In my case, it happened relatively quickly. I had normal counts a year previous, and really didn’t have symptoms until about November, but wasn’t diagnosed until January.
What’s the treatment for Aplastic Anemia?
The treatment for severe Aplastic Anemia really depends on several factors, including age. Younger patients usually go straight to a bone marrow transplant. Older patients like myself start with “immunosupression therapy.” Even if I needed a bone marrow transplant, the immunosupression therapy is considered a ‘conditioning regimen’ for the transplant.
Immunosupression therapy starts by killing off my immune system that’s attacking my bone marrow. As you many of you have already read, they start with an infusion of horse-serum (ATG) for 4 days in the hospital. That kills all the white cells. Then, they provide a drug called “cyclosporine” which suppresses the action of the new T-cells I’m forming. The cyclosporine lasts at least 6 months. Cyclosporine is commonly used to prevent rejection of organ transplants.

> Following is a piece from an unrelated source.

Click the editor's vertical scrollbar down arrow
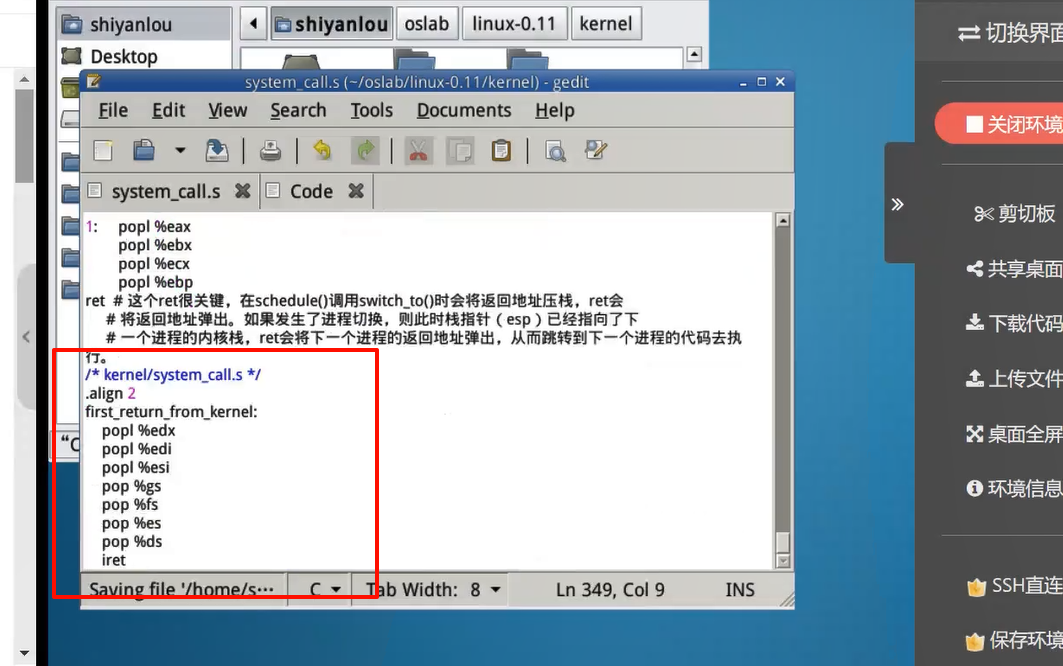 coord(782,561)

Unfortunately, high blood pressure and subsequent seizures are side effects of the cyclosporine. They are having trouble managing my blood pressure, so I have to wait a little while on the cyclosporine. That’s what’s keeping me here.
As you know, I’m participating in a clinical trial here at the NIH. Dr. Neal Young, my physician here at NIH, actually ‘invented’ and researched the ATG-Cyclosporine protocol. As part of my clinical trial, they are using a drug called eltrombopag for 3 months in addition to the cyclosporine. I started that a few days ago.
Eltrombopag is approved by the FDA to increase platelet levels. Dr. Young and his colleague Dr. Townsley were using it for treatment after unsuccessful initial courses of ATG-cyclosporine. They began to see 40% of the patients increase their blood cell levels. So, they wanted to do a clinical trial on its effectiveness as a ‘first-line’ treatment.
Other medications are an important part of treatment to prevent infections and ‘serum-sickness’. The most important part of my treatment moving forward is to take the medications correctly (a major task within itself!) and to prevent and monitor infections.
What’s the prognosis?
Untreated, severe aplastic anemia is fatal. But, there have been overall survival rates reported as high as 95% after 3 years!
Younger patients do better than older patients. There’s generally a 60-70% response rate with my treatment. Because I’m over 40, my chances of success are a little less than a younger person. I basically have a 50/50 shot that my current treatment will be successful. That number might be increased with the addition of the clinical trial drug they are giving me now.
Even if I do respond to this treatment, it may not be fixed. Based on the literature, 1/3 of patients ‘relapse’, and 10-15% evolve into a more serious condition, including leukemia.
If I don’t respond to this treatment by 3 months, the options are to provide another round of immunosupression therapy similar to this one, or if I have a perfect sibling match for bone marrow (which would be only a 30% chance), then I would be a candidate for a bone marrow transplant.
There’s not much else to do but be careful, calm, and pray.